Full docs: https://steering-vectors.github.io/steering-vectors

## About

This library provides utilies for training and applying steering vectors to language models (LMs) from [Huggingface](https://huggingface.co/), like GPT, LLaMa, Gemma, Mistral, Pythia, and many more!

For more info on steering vectors and representation engineering, check out the following work:

- [Steering Llama 2 via Contrastive Activation Addition](https://arxiv.org/abs/2312.06681) Rimsky et al., 2023
- [Representation Engineering: A Top-Down Approach to AI Transparency](https://arxiv.org/abs/2310.01405) Zou et al., 2023

## Installation

```
pip install steering-vectors
```

Check out the [full documentation](https://steering-vectors.github.io/steering-vectors/) for more usage info.

## Contributing

Any contributions to improve this project are welcome! Please open an issue or pull request in this repo with any bugfixes / changes / improvements you have.
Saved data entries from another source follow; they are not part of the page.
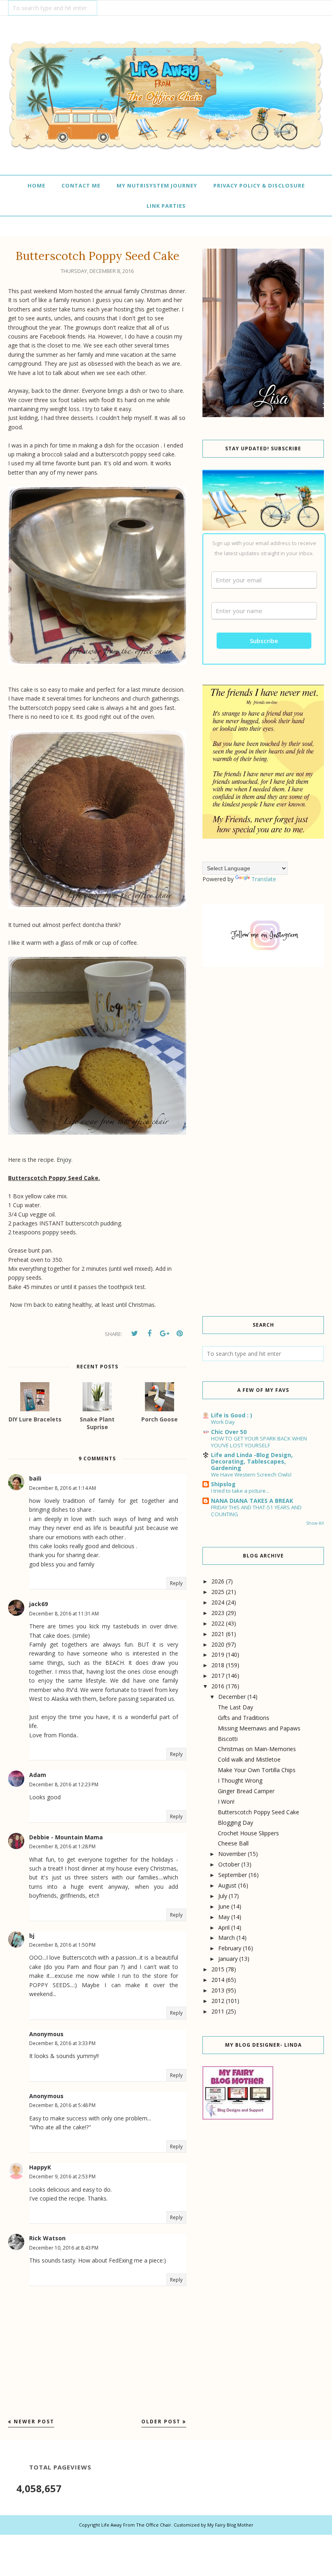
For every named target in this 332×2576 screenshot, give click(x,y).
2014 (217, 1980)
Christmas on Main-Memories (257, 1749)
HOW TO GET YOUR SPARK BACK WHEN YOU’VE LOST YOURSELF (259, 1442)
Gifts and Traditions (243, 1718)
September (232, 1875)
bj (31, 1935)
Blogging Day (235, 1822)
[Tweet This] (134, 1333)
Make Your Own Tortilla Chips (257, 1770)
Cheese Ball (233, 1843)
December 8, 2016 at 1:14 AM (62, 1488)
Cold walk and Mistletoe (249, 1759)
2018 (217, 1665)
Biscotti (228, 1739)
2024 (217, 1602)
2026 (217, 1581)
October (229, 1864)
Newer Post (34, 2421)
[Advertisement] (263, 1040)
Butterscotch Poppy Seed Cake (258, 1812)
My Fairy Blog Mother (230, 2525)
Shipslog (223, 1484)
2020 (217, 1644)
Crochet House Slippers (248, 1833)
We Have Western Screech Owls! (251, 1474)
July (222, 1896)
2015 (217, 1969)
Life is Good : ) (231, 1415)
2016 (217, 1686)
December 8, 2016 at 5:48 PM (62, 2105)
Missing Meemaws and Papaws (259, 1728)
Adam (37, 1775)
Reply (176, 1583)
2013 (217, 1990)
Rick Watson (47, 2238)
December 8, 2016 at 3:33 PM (62, 2043)
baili (35, 1478)
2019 (217, 1654)
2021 (217, 1634)
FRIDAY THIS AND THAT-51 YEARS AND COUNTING (256, 1511)
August (227, 1885)
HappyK (40, 2167)
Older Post (161, 2421)
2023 (217, 1613)
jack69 (38, 1604)
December (232, 1696)
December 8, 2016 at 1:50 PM (62, 1944)
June (224, 1906)
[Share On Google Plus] (164, 1333)
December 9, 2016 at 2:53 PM (62, 2176)
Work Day (223, 1421)
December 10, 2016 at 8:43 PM (63, 2247)
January (228, 1958)
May (224, 1917)
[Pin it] (179, 1333)
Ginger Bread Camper (246, 1791)
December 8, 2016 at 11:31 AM (64, 1613)
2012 (217, 2001)
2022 (217, 1623)
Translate (263, 879)
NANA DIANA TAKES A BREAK (252, 1500)
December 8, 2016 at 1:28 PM (62, 1846)
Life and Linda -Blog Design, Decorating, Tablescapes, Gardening (252, 1461)
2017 (217, 1675)
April (224, 1927)
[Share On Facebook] (149, 1333)
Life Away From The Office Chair (136, 2525)
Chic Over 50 (229, 1432)
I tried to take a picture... (240, 1490)
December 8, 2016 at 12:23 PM (63, 1784)
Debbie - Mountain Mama (66, 1837)
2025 (217, 1592)
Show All (315, 1523)
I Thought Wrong (240, 1780)
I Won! (226, 1801)
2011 (217, 2011)
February (229, 1948)
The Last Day (235, 1707)
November (232, 1854)
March (226, 1937)
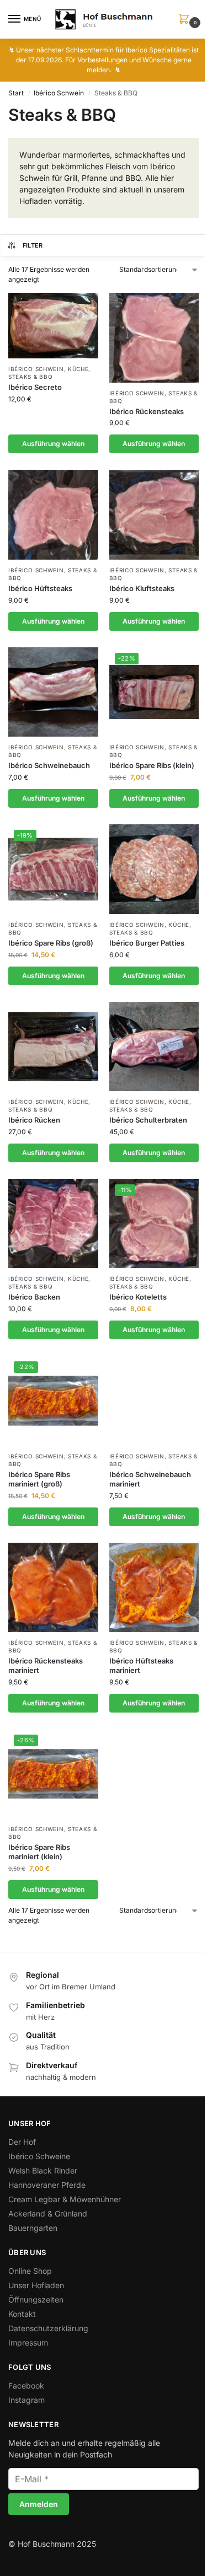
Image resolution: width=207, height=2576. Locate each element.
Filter (33, 245)
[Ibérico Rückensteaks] (154, 338)
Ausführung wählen (53, 443)
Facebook (26, 2385)
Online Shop (30, 2271)
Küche (78, 369)
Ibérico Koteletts (138, 1296)
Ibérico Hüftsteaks (40, 588)
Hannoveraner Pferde (47, 2184)
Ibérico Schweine (39, 2156)
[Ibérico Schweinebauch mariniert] (154, 1401)
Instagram (26, 2400)
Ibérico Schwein (59, 93)
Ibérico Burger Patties (146, 942)
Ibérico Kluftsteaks (141, 588)
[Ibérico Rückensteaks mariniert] (53, 1588)
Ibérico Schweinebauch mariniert (150, 1479)
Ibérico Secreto (35, 387)
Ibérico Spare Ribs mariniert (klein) (39, 1852)
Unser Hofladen (36, 2285)
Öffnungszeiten (35, 2299)
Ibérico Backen (34, 1296)
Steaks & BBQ (30, 376)
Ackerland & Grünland (47, 2213)
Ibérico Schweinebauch (49, 765)
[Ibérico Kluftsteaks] (154, 515)
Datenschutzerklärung (48, 2328)
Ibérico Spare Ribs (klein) (151, 765)
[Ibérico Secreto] (53, 325)
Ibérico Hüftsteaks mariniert (141, 1665)
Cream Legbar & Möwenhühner (64, 2199)
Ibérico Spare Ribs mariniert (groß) (39, 1479)
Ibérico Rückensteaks (146, 411)
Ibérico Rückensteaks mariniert (45, 1665)
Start (16, 93)
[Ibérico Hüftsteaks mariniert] (154, 1588)
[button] (186, 20)
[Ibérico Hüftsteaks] (53, 515)
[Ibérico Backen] (53, 1224)
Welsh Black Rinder (42, 2170)
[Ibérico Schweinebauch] (53, 692)
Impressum (28, 2342)
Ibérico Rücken (34, 1119)
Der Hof (22, 2141)
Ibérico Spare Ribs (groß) (50, 942)
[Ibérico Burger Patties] (154, 869)
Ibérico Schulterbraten (148, 1119)
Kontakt (22, 2314)
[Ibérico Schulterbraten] (154, 1047)
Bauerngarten (32, 2227)
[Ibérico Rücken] (53, 1047)
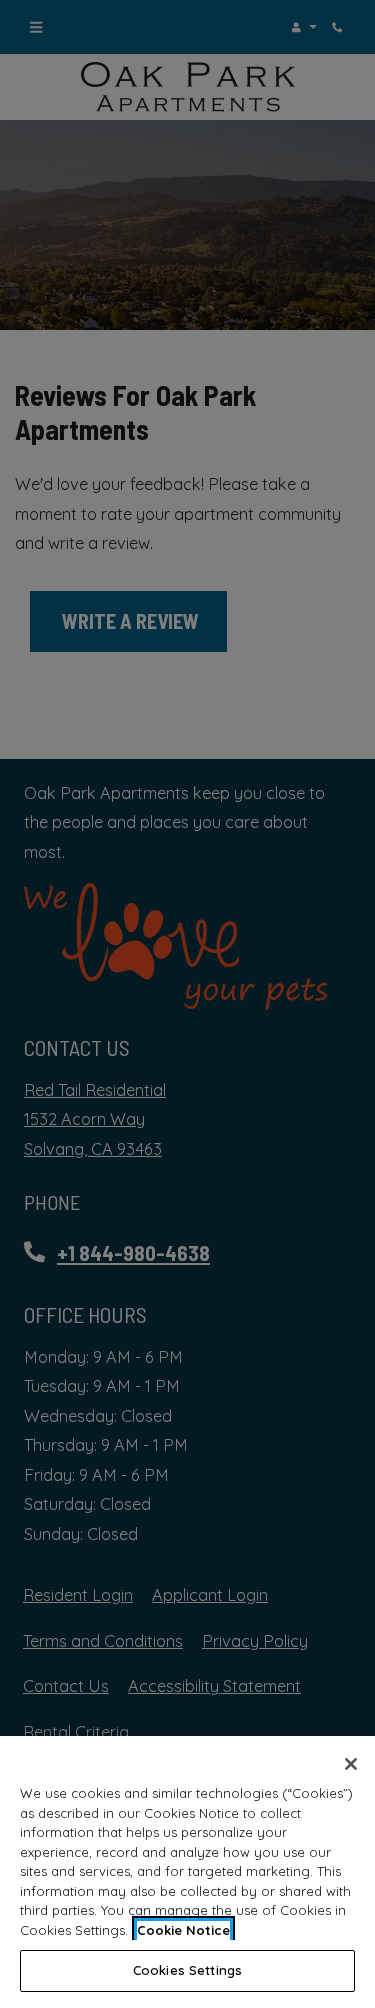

This project uses [Ruff](https://docs.astral.sh/ruff/) for code formatting and linting, [MyPy](https://mypy.readthedocs.io/en/stable/) for type checking, and [Pytest](https://docs.pytest.org/) for tests. Make sure any changes you submit pass these code checks in your PR. If you have trouble getting these to run feel free to open a pull-request regardless and we can discuss further in the PR.

## License

This code is released under a MIT license.